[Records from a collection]
• • • • •

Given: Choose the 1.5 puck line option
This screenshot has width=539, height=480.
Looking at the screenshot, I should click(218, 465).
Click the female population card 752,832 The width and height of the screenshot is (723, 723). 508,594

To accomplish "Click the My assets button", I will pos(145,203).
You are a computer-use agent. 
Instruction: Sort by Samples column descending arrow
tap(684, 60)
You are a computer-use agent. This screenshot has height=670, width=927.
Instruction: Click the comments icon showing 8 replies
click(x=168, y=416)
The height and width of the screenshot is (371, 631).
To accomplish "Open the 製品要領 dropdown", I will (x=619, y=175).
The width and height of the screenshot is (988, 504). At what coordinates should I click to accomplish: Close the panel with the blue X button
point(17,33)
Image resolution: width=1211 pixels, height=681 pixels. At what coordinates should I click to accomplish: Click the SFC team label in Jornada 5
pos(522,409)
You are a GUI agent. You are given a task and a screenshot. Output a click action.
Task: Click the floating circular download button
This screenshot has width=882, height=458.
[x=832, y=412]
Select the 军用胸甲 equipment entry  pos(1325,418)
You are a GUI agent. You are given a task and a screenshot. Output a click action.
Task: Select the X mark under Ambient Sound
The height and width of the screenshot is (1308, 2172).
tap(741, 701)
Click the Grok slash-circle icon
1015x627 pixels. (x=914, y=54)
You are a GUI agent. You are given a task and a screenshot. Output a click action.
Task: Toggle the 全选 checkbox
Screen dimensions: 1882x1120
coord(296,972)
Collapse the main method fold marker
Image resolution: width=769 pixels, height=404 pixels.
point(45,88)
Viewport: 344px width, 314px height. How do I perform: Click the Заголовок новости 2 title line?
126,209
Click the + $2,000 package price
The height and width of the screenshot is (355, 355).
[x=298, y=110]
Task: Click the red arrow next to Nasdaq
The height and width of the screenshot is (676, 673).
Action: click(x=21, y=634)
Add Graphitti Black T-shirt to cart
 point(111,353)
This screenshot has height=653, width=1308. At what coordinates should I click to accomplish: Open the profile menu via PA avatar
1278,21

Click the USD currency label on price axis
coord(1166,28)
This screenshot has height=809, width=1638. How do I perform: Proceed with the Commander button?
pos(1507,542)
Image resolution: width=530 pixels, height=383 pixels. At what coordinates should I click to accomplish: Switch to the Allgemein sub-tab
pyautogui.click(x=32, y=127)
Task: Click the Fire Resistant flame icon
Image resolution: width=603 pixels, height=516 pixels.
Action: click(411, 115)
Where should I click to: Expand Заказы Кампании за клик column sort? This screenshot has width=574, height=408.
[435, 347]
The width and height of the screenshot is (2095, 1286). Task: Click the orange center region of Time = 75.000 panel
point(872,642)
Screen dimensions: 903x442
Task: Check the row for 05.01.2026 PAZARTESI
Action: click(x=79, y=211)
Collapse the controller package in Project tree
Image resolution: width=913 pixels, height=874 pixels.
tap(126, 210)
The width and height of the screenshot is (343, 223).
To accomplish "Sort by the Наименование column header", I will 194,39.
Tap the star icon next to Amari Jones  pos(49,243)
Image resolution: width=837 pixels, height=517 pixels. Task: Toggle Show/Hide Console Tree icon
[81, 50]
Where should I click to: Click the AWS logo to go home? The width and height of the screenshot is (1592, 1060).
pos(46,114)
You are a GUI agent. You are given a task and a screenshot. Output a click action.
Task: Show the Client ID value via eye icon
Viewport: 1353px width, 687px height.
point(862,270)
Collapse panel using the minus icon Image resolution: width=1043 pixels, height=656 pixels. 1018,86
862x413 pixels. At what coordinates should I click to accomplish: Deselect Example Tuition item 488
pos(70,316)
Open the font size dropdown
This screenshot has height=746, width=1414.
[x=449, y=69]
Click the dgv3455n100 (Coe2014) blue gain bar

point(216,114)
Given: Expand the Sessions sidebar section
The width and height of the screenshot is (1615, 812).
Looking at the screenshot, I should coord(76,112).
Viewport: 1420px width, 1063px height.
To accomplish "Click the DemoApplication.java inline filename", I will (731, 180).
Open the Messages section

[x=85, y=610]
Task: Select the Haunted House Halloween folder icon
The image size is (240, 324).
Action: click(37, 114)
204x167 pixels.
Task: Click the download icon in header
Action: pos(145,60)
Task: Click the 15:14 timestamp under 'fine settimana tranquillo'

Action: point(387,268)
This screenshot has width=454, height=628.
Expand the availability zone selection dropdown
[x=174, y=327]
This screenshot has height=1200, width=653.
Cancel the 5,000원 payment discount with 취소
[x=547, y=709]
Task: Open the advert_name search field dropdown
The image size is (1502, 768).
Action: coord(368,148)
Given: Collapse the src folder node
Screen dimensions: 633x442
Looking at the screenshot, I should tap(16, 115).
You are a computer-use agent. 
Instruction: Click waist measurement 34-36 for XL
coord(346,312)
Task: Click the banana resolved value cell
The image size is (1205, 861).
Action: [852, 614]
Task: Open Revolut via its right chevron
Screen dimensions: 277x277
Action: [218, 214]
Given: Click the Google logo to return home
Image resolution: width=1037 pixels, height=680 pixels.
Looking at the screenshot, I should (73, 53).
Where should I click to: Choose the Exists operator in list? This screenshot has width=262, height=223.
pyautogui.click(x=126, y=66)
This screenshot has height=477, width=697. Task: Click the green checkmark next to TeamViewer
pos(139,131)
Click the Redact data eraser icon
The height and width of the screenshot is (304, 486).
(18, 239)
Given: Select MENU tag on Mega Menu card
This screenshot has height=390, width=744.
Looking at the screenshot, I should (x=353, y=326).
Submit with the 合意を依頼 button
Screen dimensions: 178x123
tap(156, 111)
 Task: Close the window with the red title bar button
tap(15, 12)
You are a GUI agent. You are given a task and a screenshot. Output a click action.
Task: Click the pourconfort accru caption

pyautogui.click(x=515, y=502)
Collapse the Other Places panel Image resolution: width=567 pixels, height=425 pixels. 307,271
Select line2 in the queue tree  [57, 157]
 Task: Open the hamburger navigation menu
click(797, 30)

• • • • •

→ **TASK**
Arrange all of the data above as a Markdown table with the columns Row and Line, giving each line its own row number and skipping blank lines.

→ **TASK OUTPUT**
| Row | Line |
|---|---|
| 1 | Given: Choose the 1.5 puck line option |
| 2 | This screenshot has width=539, height=480. |
| 3 | Looking at the screenshot, I should click(218, 465). |
| 4 | Click the female population card 752,832 The width and height of the screenshot is (723, 723). 508,594 |
| 5 | To accomplish "Click the My assets button", I will pos(145,203). |
| 6 | You are a computer-use agent.  |
| 7 | Instruction: Sort by Samples column descending arrow |
| 8 | tap(684, 60) |
| 9 | You are a computer-use agent. This screenshot has height=670, width=927. |
| 10 | Instruction: Click the comments icon showing 8 replies |
| 11 | click(x=168, y=416) |
| 12 | The height and width of the screenshot is (371, 631). |
| 13 | To accomplish "Open the 製品要領 dropdown", I will (x=619, y=175). |
| 14 | The width and height of the screenshot is (988, 504). At what coordinates should I click to accomplish: Close the panel with the blue X button |
| 15 | point(17,33) |
| 16 | Image resolution: width=1211 pixels, height=681 pixels. At what coordinates should I click to accomplish: Click the SFC team label in Jornada 5 |
| 17 | pos(522,409) |
| 18 | You are a GUI agent. You are given a task and a screenshot. Output a click action. |
| 19 | Task: Click the floating circular download button |
| 20 | This screenshot has width=882, height=458. |
| 21 | [x=832, y=412] |
| 22 | Select the 军用胸甲 equipment entry  pos(1325,418) |
| 23 | You are a GUI agent. You are given a task and a screenshot. Output a click action. |
| 24 | Task: Select the X mark under Ambient Sound |
| 25 | The height and width of the screenshot is (1308, 2172). |
| 26 | tap(741, 701) |
| 27 | Click the Grok slash-circle icon |
| 28 | 1015x627 pixels. (x=914, y=54) |
| 29 | You are a GUI agent. You are given a task and a screenshot. Output a click action. |
| 30 | Task: Toggle the 全选 checkbox |
| 31 | Screen dimensions: 1882x1120 |
| 32 | coord(296,972) |
| 33 | Collapse the main method fold marker |
| 34 | Image resolution: width=769 pixels, height=404 pixels. |
| 35 | point(45,88) |
| 36 | Viewport: 344px width, 314px height. How do I perform: Click the Заголовок новости 2 title line? |
| 37 | 126,209 |
| 38 | Click the + $2,000 package price |
| 39 | The height and width of the screenshot is (355, 355). |
| 40 | [x=298, y=110] |
| 41 | Task: Click the red arrow next to Nasdaq |
| 42 | The height and width of the screenshot is (676, 673). |
| 43 | Action: click(x=21, y=634) |
| 44 | Add Graphitti Black T-shirt to cart |
| 45 |  point(111,353) |
| 46 | This screenshot has height=653, width=1308. At what coordinates should I click to accomplish: Open the profile menu via PA avatar |
| 47 | 1278,21 |
| 48 | Click the USD currency label on price axis |
| 49 | coord(1166,28) |
| 50 | This screenshot has height=809, width=1638. How do I perform: Proceed with the Commander button? |
| 51 | pos(1507,542) |
| 52 | Image resolution: width=530 pixels, height=383 pixels. At what coordinates should I click to accomplish: Switch to the Allgemein sub-tab |
| 53 | pyautogui.click(x=32, y=127) |
| 54 | Task: Click the Fire Resistant flame icon |
| 55 | Image resolution: width=603 pixels, height=516 pixels. |
| 56 | Action: click(411, 115) |
| 57 | Where should I click to: Expand Заказы Кампании за клик column sort? This screenshot has width=574, height=408. |
| 58 | [435, 347] |
| 59 | The width and height of the screenshot is (2095, 1286). Task: Click the orange center region of Time = 75.000 panel |
| 60 | point(872,642) |
| 61 | Screen dimensions: 903x442 |
| 62 | Task: Check the row for 05.01.2026 PAZARTESI |
| 63 | Action: click(x=79, y=211) |
| 64 | Collapse the controller package in Project tree |
| 65 | Image resolution: width=913 pixels, height=874 pixels. |
| 66 | tap(126, 210) |
| 67 | The width and height of the screenshot is (343, 223). |
| 68 | To accomplish "Sort by the Наименование column header", I will 194,39. |
| 69 | Tap the star icon next to Amari Jones  pos(49,243) |
| 70 | Image resolution: width=837 pixels, height=517 pixels. Task: Toggle Show/Hide Console Tree icon |
| 71 | [81, 50] |
| 72 | Where should I click to: Click the AWS logo to go home? The width and height of the screenshot is (1592, 1060). |
| 73 | pos(46,114) |
| 74 | You are a GUI agent. You are given a task and a screenshot. Output a click action. |
| 75 | Task: Show the Client ID value via eye icon |
| 76 | Viewport: 1353px width, 687px height. |
| 77 | point(862,270) |
| 78 | Collapse panel using the minus icon Image resolution: width=1043 pixels, height=656 pixels. 1018,86 |
| 79 | 862x413 pixels. At what coordinates should I click to accomplish: Deselect Example Tuition item 488 |
| 80 | pos(70,316) |
| 81 | Open the font size dropdown |
| 82 | This screenshot has height=746, width=1414. |
| 83 | [x=449, y=69] |
| 84 | Click the dgv3455n100 (Coe2014) blue gain bar |
| 85 | point(216,114) |
| 86 | Given: Expand the Sessions sidebar section |
| 87 | The width and height of the screenshot is (1615, 812). |
| 88 | Looking at the screenshot, I should coord(76,112). |
| 89 | Viewport: 1420px width, 1063px height. |
| 90 | To accomplish "Click the DemoApplication.java inline filename", I will (731, 180). |
| 91 | Open the Messages section |
| 92 | [x=85, y=610] |
| 93 | Task: Select the Haunted House Halloween folder icon |
| 94 | The image size is (240, 324). |
| 95 | Action: click(37, 114) |
| 96 | 204x167 pixels. |
| 97 | Task: Click the download icon in header |
| 98 | Action: pos(145,60) |
| 99 | Task: Click the 15:14 timestamp under 'fine settimana tranquillo' |
| 100 | Action: point(387,268) |
| 101 | This screenshot has width=454, height=628. |
| 102 | Expand the availability zone selection dropdown |
| 103 | [x=174, y=327] |
| 104 | This screenshot has height=1200, width=653. |
| 105 | Cancel the 5,000원 payment discount with 취소 |
| 106 | [x=547, y=709] |
| 107 | Task: Open the advert_name search field dropdown |
| 108 | The image size is (1502, 768). |
| 109 | Action: coord(368,148) |
| 110 | Given: Collapse the src folder node |
| 111 | Screen dimensions: 633x442 |
| 112 | Looking at the screenshot, I should tap(16, 115). |
| 113 | You are a computer-use agent.  |
| 114 | Instruction: Click waist measurement 34-36 for XL |
| 115 | coord(346,312) |
| 116 | Task: Click the banana resolved value cell |
| 117 | The image size is (1205, 861). |
| 118 | Action: [852, 614] |
| 119 | Task: Open Revolut via its right chevron |
| 120 | Screen dimensions: 277x277 |
| 121 | Action: [218, 214] |
| 122 | Given: Click the Google logo to return home |
| 123 | Image resolution: width=1037 pixels, height=680 pixels. |
| 124 | Looking at the screenshot, I should (73, 53). |
| 125 | Where should I click to: Choose the Exists operator in list? This screenshot has width=262, height=223. |
| 126 | pyautogui.click(x=126, y=66) |
| 127 | This screenshot has height=477, width=697. Task: Click the green checkmark next to TeamViewer |
| 128 | pos(139,131) |
| 129 | Click the Redact data eraser icon |
| 130 | The height and width of the screenshot is (304, 486). |
| 131 | (18, 239) |
| 132 | Given: Select MENU tag on Mega Menu card |
| 133 | This screenshot has height=390, width=744. |
| 134 | Looking at the screenshot, I should (x=353, y=326). |
| 135 | Submit with the 合意を依頼 button |
| 136 | Screen dimensions: 178x123 |
| 137 | tap(156, 111) |
| 138 |  Task: Close the window with the red title bar button |
| 139 | tap(15, 12) |
| 140 | You are a GUI agent. You are given a task and a screenshot. Output a click action. |
| 141 | Task: Click the pourconfort accru caption |
| 142 | pyautogui.click(x=515, y=502) |
| 143 | Collapse the Other Places panel Image resolution: width=567 pixels, height=425 pixels. 307,271 |
| 144 | Select line2 in the queue tree  [57, 157] |
| 145 |  Task: Open the hamburger navigation menu |
| 146 | click(797, 30) |